EXERCISE PROMPT:
Transcribe word for word the lines below from the line with "저작권 정책 (665, 1138)" through the line with "Ordinanze [link] (710, 237)", ends included.

··· GIVEN RECORDS

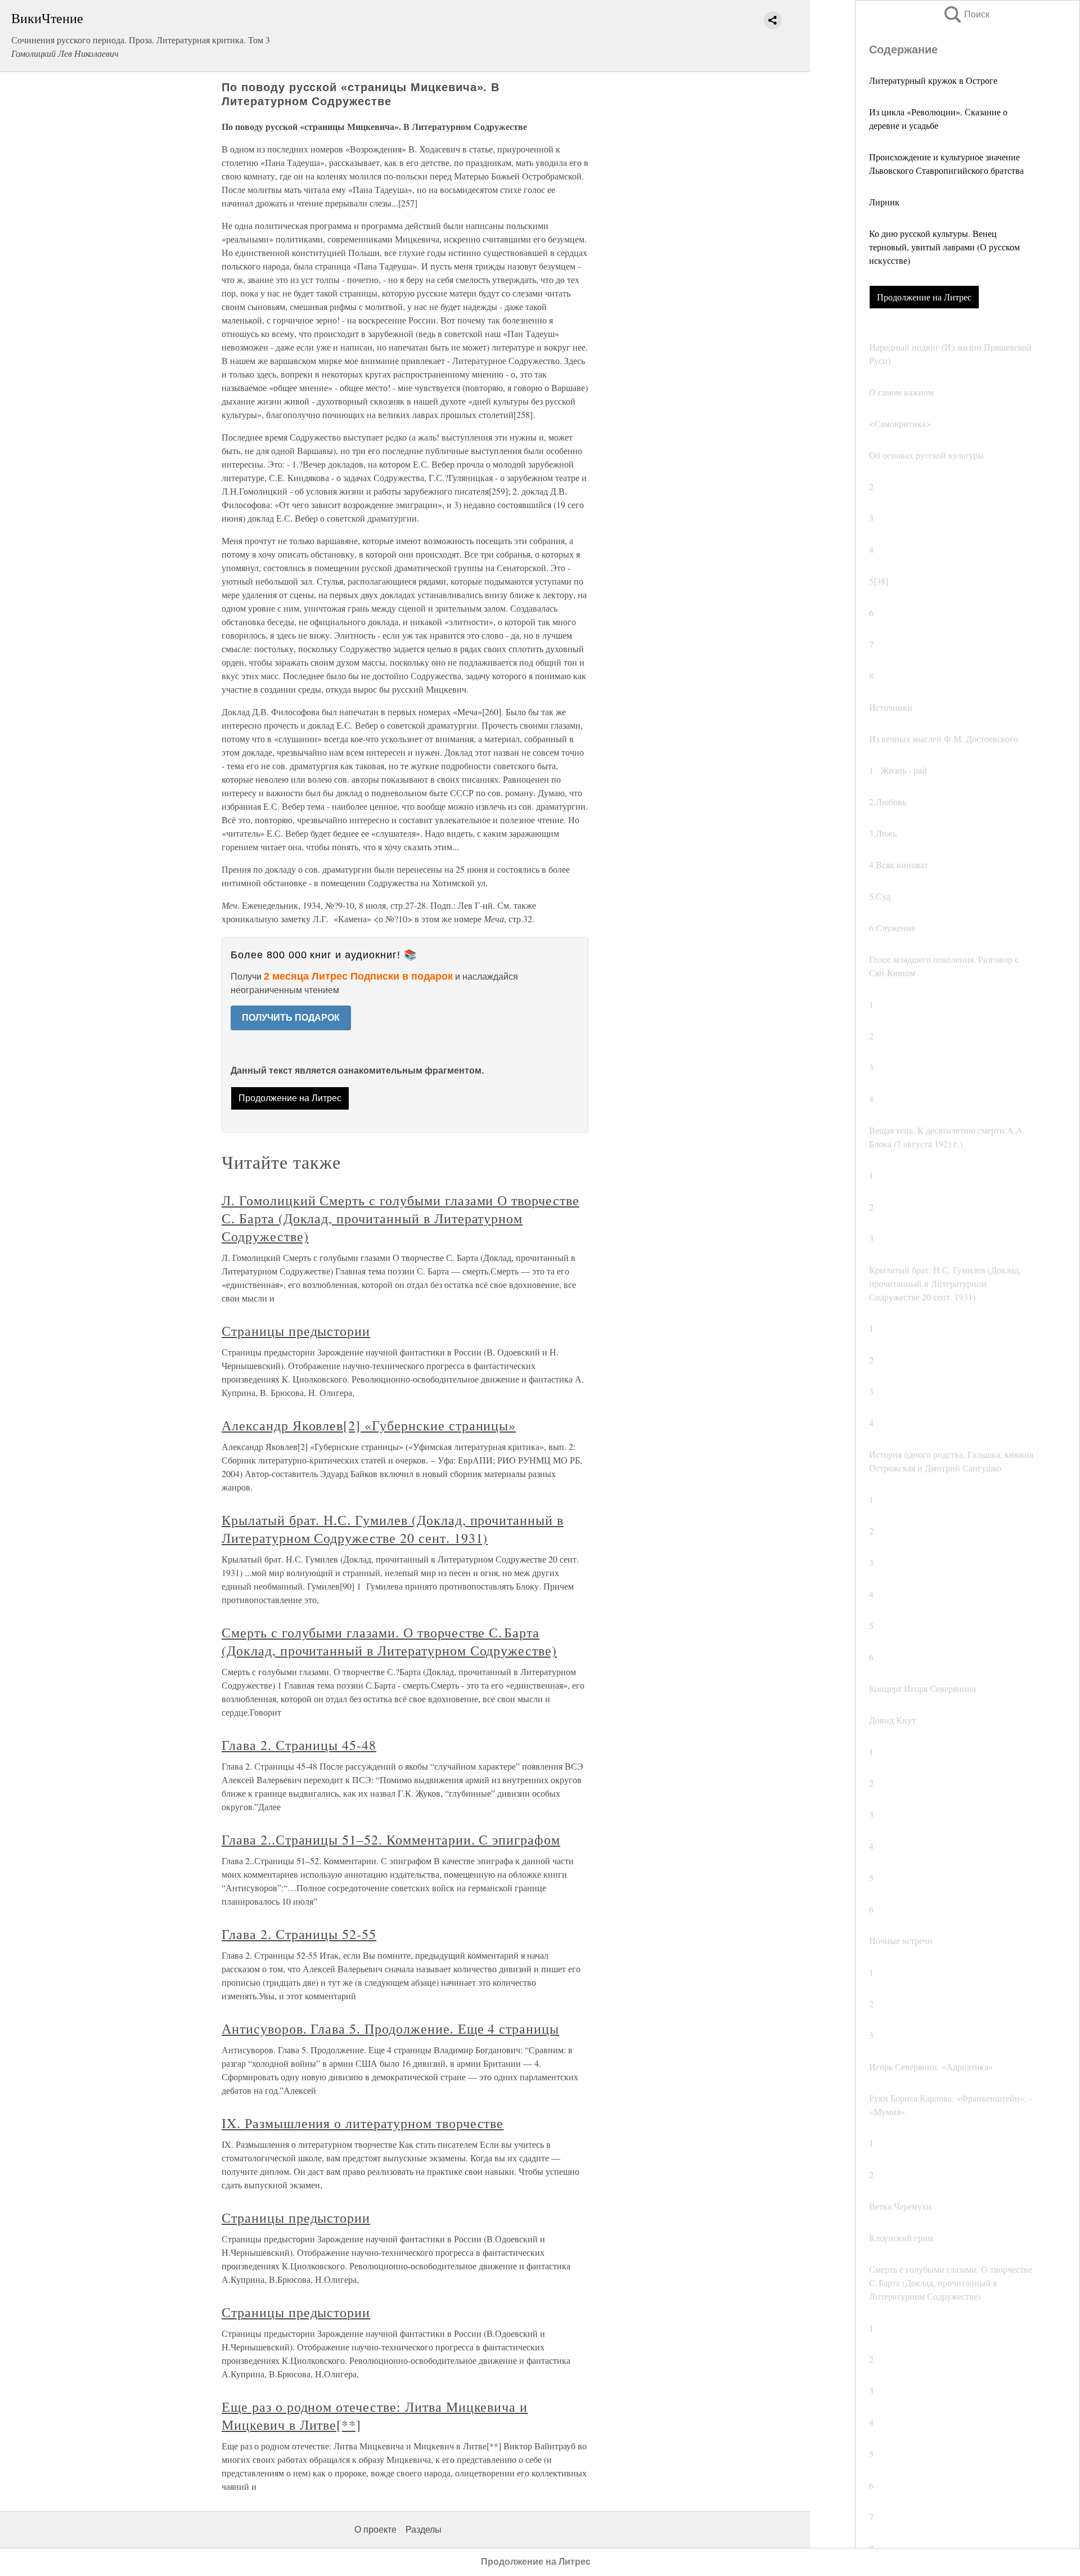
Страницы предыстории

······
··· GIVEN RECORDS

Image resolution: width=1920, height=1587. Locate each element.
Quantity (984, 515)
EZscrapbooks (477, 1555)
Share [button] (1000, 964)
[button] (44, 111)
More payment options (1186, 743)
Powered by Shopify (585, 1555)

······
··· GIVEN RECORDS

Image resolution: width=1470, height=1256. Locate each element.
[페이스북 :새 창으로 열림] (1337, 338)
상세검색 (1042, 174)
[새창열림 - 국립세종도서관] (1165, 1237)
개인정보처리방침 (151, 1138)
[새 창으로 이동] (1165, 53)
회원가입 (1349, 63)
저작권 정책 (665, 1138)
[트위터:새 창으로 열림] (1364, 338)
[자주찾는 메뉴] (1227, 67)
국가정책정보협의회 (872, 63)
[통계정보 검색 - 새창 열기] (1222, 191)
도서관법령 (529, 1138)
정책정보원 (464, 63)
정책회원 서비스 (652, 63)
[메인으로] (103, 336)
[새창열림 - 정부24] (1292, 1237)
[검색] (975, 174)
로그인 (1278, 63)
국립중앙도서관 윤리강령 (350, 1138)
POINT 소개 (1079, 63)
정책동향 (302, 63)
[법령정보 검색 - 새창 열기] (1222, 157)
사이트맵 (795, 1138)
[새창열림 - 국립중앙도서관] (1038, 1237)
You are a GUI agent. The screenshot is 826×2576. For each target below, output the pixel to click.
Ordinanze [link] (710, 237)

······

FINISHED EXERCISE:
저작권 정책 (665, 1138)
[트위터:새 창으로 열림] (1364, 338)
[자주찾는 메뉴] (1227, 67)
국가정책정보협의회 (872, 63)
[통계정보 검색 - 새창 열기] (1222, 191)
도서관법령 (529, 1138)
정책정보원 (464, 63)
정책회원 서비스 (652, 63)
[메인으로] (103, 336)
[새창열림 - 정부24] (1292, 1237)
[검색] (975, 174)
로그인 (1278, 63)
국립중앙도서관 윤리강령 (350, 1138)
POINT 소개 (1079, 63)
정책동향 (302, 63)
[법령정보 검색 - 새창 열기] (1222, 157)
사이트맵 (795, 1138)
[새창열림 - 국립중앙도서관] (1038, 1237)
You are a GUI agent. The screenshot is 826×2576. For each target below, output the pixel to click.
Ordinanze [link] (710, 237)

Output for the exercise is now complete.